Wilayah di Kabupaten Pasuruan yang disebut-sebut paling biasa dengan praktik nikah tanpa tercatat resmi atau nikah siri adalah Kecamatan Rembang. Kabarnya, ada tiga desa yang menonjol, yakni Kalisat, Pekoren dan Sumberglagah. Bahkan, ada istilah khusus untuk kawin siri di sana, yakni nikah landasan.
“Nikah landasan itu artinya, seorang lelaki yang menginginkan kawin kontrak atau nikah siri harus memberikan imbalan semacam mahar berupa tanah untuk lahan pertanian kepada si perempuan yang dikawininya,” kata Ali Sodikin, Direktur Islamic Center for Democracy and Human Rights Empowerment (ICDHRE), organisasi yang bergerak di bidang pemberdayaan perempuan di Pasuruan.
Kawin landasan ini masih tetap berlaku di sana. Hanya saja, nilai `maharnya` kini semakin mengecil. Bukan tanah lagi yang diberikan oleh pihak lelaki ke pihak perempuan yang dinikahi, melainkan mesin jahit atau obras.
Di masa lalu, ketika pencatatan perkawinan belum disadari secara luas di masyarakat, termasuk di warga Rembang, nikah siri serta kawin kontrak sudah dianggap sebagai nikah resmi. Dan warga masyarakat pun mengakui pasangan yang nikah siri adalah pasangan yang sah.
Namun, seiring dengan berjalannya waktu dan pengaruh negatif gaya hidup konsumtif, nikah siri mulai dilandasi motif-motif ekonomi. Pernikahan siri digampangkan, hanya agar tidak disebut melakukan perzinahan. Sedangkan tujuan mulia pernikahan menjadi urusan kesekian.
Buktinya, di Rembang, tidak sedikit wanita yang telah melakukan nikah siri minimal tiga-empat kali. Bahkan, ada yang melakukan nikah siri berkali-kali sampai 29 kali.
“Sekarang kawin siri sudah jadi cara baru untuk meningkatkan derajat ekonomi. Di sini, asalkan seorang pria berdandan necis dan datang bawa mobil, tidak peduli latar belakang sukunya Jawa, Madura, Arab atau bahkan China, pasti banyak yang menginginkannya untuk dijadikan suami siri,” terang Ayu (nama samaran), seorang perempuan Rembang berusia sekitar 35 tahun, kepada Surya, Kamis (18/2).
Sepanjang yang diketahui Ayu, nikah siri sudah membudaya di tempatnya.

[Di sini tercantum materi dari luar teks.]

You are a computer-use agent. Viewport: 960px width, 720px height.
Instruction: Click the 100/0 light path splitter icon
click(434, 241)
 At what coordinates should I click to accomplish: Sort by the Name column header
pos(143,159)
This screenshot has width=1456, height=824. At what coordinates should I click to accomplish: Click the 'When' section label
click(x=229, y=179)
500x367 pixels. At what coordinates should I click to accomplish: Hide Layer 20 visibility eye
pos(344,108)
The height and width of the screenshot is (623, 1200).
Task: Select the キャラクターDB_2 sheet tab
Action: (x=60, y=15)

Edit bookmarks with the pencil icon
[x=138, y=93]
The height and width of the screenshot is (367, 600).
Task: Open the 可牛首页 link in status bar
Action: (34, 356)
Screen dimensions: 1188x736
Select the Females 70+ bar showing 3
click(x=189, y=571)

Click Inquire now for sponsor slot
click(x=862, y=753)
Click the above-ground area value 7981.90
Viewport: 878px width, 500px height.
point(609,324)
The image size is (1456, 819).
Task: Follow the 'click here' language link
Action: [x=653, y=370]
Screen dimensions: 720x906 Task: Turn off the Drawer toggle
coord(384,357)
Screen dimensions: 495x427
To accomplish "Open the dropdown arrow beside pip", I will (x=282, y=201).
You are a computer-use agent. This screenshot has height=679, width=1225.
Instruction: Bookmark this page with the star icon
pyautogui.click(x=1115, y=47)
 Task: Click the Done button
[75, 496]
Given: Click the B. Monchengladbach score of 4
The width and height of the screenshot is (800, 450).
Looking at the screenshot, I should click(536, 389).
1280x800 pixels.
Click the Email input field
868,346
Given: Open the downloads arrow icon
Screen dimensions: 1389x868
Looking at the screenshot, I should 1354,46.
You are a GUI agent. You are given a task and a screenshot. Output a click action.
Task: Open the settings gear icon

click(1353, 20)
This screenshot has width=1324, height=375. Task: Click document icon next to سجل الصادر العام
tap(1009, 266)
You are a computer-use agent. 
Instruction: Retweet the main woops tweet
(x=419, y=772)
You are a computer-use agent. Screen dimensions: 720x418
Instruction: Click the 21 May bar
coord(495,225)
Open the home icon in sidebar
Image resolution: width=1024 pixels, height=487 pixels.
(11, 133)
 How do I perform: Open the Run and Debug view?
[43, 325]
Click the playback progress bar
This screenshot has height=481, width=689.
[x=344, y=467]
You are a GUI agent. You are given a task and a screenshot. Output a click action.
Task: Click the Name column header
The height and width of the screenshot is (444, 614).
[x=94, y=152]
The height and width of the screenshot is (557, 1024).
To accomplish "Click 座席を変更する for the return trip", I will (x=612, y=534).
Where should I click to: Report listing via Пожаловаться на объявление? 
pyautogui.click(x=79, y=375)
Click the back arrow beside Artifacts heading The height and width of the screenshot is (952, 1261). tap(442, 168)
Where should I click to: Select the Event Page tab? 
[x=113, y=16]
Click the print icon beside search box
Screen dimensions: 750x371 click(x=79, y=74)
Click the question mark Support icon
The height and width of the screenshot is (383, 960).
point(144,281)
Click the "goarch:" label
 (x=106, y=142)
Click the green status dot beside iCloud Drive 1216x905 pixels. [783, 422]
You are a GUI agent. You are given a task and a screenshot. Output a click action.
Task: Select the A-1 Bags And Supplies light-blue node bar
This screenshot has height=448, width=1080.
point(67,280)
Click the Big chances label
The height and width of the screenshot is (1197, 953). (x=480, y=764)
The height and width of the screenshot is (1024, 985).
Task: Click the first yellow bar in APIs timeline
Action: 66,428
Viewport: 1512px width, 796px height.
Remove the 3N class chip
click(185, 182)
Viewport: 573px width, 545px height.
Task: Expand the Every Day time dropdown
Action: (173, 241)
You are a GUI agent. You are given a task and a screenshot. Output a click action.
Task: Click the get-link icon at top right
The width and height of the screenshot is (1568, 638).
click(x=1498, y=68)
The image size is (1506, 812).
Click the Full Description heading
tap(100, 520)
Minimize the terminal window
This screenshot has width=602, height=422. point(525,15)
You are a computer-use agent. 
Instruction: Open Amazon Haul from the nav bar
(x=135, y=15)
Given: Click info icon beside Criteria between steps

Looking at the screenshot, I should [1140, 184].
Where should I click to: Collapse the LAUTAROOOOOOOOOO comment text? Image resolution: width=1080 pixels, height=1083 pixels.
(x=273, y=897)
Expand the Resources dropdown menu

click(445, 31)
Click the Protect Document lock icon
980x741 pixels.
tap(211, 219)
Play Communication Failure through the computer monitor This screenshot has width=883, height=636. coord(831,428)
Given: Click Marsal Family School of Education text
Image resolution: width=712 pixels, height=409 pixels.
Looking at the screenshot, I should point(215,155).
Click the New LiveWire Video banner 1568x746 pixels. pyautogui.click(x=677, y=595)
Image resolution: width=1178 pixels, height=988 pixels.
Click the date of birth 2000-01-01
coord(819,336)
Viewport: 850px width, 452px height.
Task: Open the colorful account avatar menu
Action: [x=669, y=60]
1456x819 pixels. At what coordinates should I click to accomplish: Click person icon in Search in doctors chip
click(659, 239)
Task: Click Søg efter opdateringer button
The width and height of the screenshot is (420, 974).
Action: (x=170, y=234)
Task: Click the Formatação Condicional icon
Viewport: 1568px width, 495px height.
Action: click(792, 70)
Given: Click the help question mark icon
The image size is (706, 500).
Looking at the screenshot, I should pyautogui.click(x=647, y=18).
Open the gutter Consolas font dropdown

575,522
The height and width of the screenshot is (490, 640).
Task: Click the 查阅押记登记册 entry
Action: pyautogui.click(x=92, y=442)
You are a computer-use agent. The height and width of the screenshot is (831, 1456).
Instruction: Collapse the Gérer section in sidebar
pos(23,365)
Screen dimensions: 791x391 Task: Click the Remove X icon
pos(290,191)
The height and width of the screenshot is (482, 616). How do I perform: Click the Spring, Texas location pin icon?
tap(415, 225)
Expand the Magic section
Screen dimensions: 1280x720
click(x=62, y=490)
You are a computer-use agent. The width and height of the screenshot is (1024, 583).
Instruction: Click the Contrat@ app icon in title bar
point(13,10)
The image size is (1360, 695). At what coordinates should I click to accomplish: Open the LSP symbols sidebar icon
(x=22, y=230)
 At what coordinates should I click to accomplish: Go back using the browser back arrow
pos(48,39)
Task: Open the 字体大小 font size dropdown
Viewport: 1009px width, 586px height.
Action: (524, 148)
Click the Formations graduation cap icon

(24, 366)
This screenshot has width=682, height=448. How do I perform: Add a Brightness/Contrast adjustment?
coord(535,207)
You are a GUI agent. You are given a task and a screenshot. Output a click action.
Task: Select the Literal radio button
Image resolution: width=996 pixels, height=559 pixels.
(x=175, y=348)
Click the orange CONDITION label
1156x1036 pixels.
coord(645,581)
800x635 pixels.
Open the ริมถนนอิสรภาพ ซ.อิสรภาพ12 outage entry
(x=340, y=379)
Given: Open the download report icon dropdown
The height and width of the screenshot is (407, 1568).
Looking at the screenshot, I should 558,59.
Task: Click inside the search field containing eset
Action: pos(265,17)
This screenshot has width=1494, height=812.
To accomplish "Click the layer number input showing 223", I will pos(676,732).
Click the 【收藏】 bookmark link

Wanita di daerahnya, rata-rata melakukan nikah siri hingga 3 sampai 4 kali. Bahkan di antara wanita sebayanya, ada yang sudah melakukan nikah siri hingga 29 kali. Selain itu, yang melakukan nikah siri lebih banyak berstatus janda.
Para wanita itu umumnya memberlakukan aturan khas, dan itu sepertinya sudah banyak dimaklumi. Setelah nikah siri dan suaminya tak nongol lagi lebih dari seratus hari, maka dianggap sebagai bercerai.
“Awalnya, sang wanita melakukan perkawinan yang tercatat. Karena cerai dan beban kehidupan lebih berat, si wanita akhirnya memutuskan nikah siri berkali-kali guna menopang kebutuhan ekonomi,” tutur Ayu yang sebetulnya agak keberatan untuk diajak bicara tentang nikah siri.
Namun tidak semua warga di Kecamatan Rembang, terutama yang wanita, melakukan nikah siri. Banyak keluarga yang tetap menjalani bahtera rumah tangga sesuai aturan yang berlaku. Hanya saja, karena melekatnya `stempel` sebagai daerah yang melonggarkan nikah siri, tak jarang membuat orang luar masih terus mendatangi Rembang untuk melirak-lirik adakah perempuan yang berpeluang untuk dinikahi siri.
Seringkali, anak perempuan akil baligh dari keluarga yang menikah tercatat resmi, juga diminta untuk dinikah siri oleh pendatang.
“Beratnya, kalau ditolak nanti dianggap sok atau megaya. Bahkan, jika kemudian tak ada yang melamar dan jadi perawan tua, dianggap kena kutukan kesombongan. Karena itu, banyak keluarga di sini yang anak perempuannya sudah akil baligh, buru-buru mereka dipondokkan ke pesantren,” jelas Ayu.